** Opening DATA TO PROCESS block **
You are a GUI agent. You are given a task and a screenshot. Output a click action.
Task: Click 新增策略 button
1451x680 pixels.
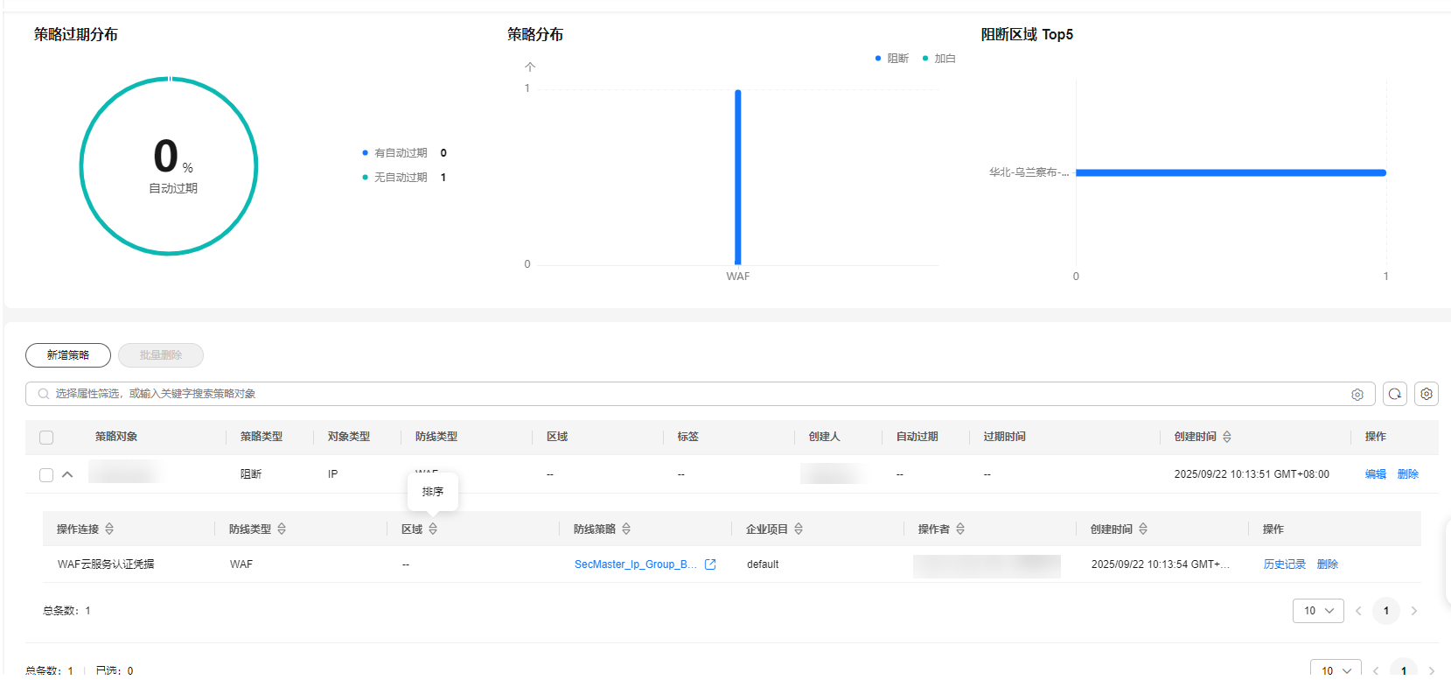click(x=68, y=355)
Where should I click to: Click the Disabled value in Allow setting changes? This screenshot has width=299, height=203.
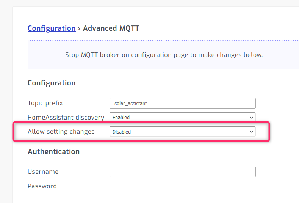pos(122,132)
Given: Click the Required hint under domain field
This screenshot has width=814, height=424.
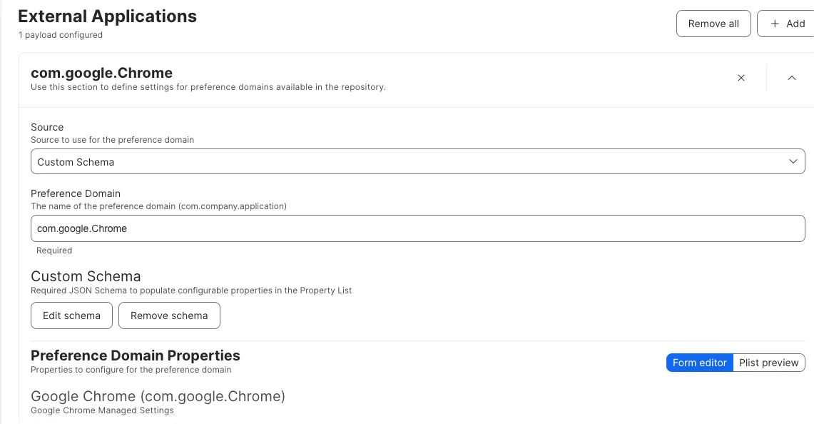Looking at the screenshot, I should click(54, 251).
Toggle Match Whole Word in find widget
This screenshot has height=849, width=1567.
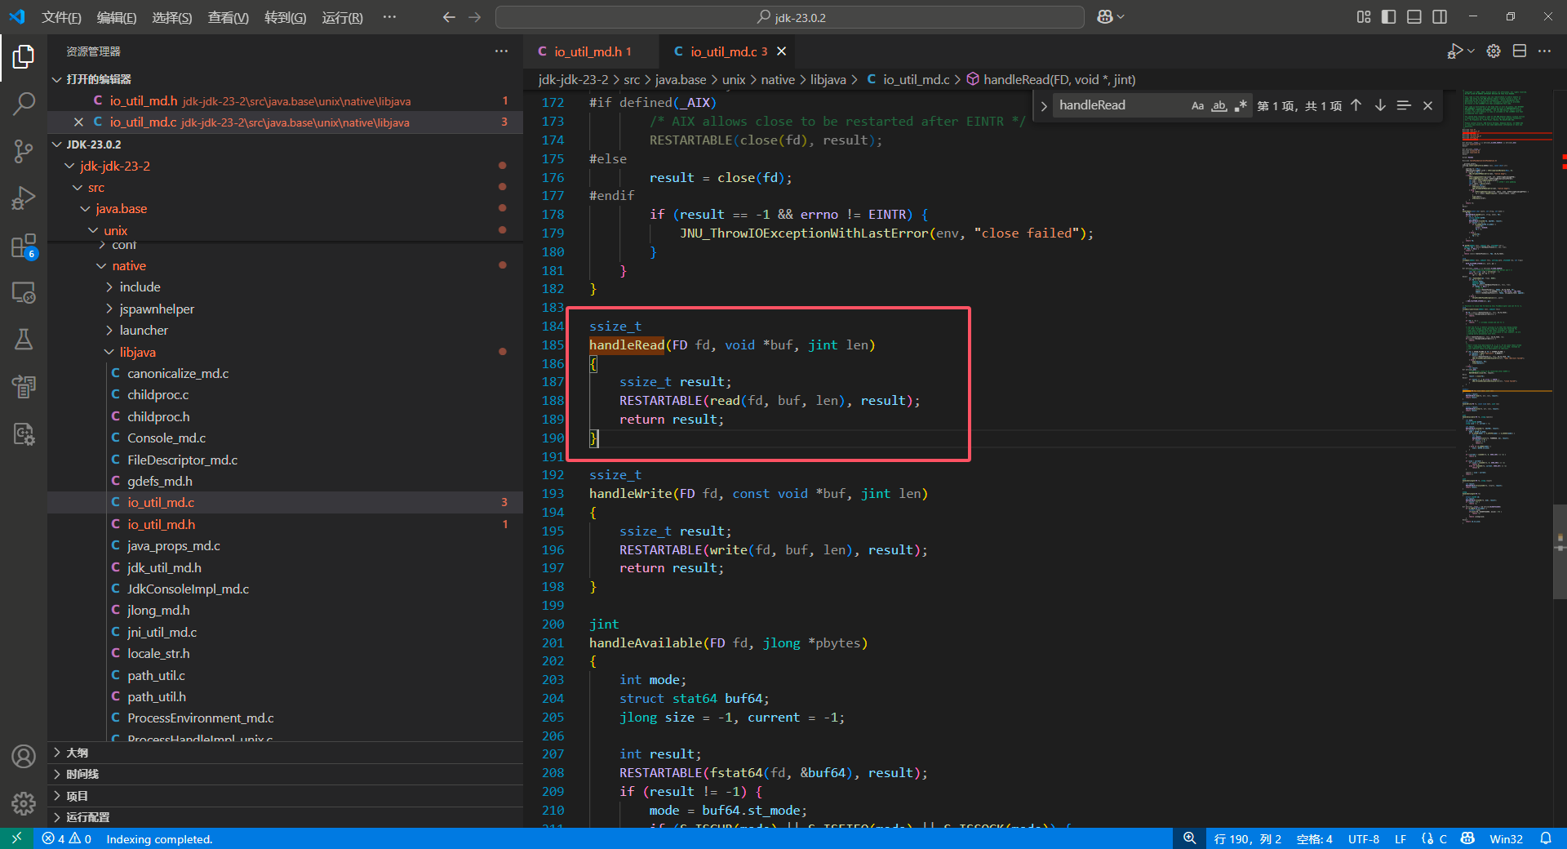point(1219,105)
** Closing DATA TO PROCESS block **
WHAT YOU NEED TO DO
Please restate the entries word for word. Skip the pictures.

OUTPUT FOR THIS EXERCISE
You are a GUI agent. You are given a task and a screenshot. Output a click action.
Task: Click 新增策略 button
1451x680 pixels.
click(x=68, y=355)
Where should I click to: Click the Disabled value in Allow setting changes? This screenshot has width=299, height=203.
pos(122,132)
Given: Click the Required hint under domain field
This screenshot has width=814, height=424.
Looking at the screenshot, I should click(54, 251).
Toggle Match Whole Word in find widget
This screenshot has height=849, width=1567.
point(1219,105)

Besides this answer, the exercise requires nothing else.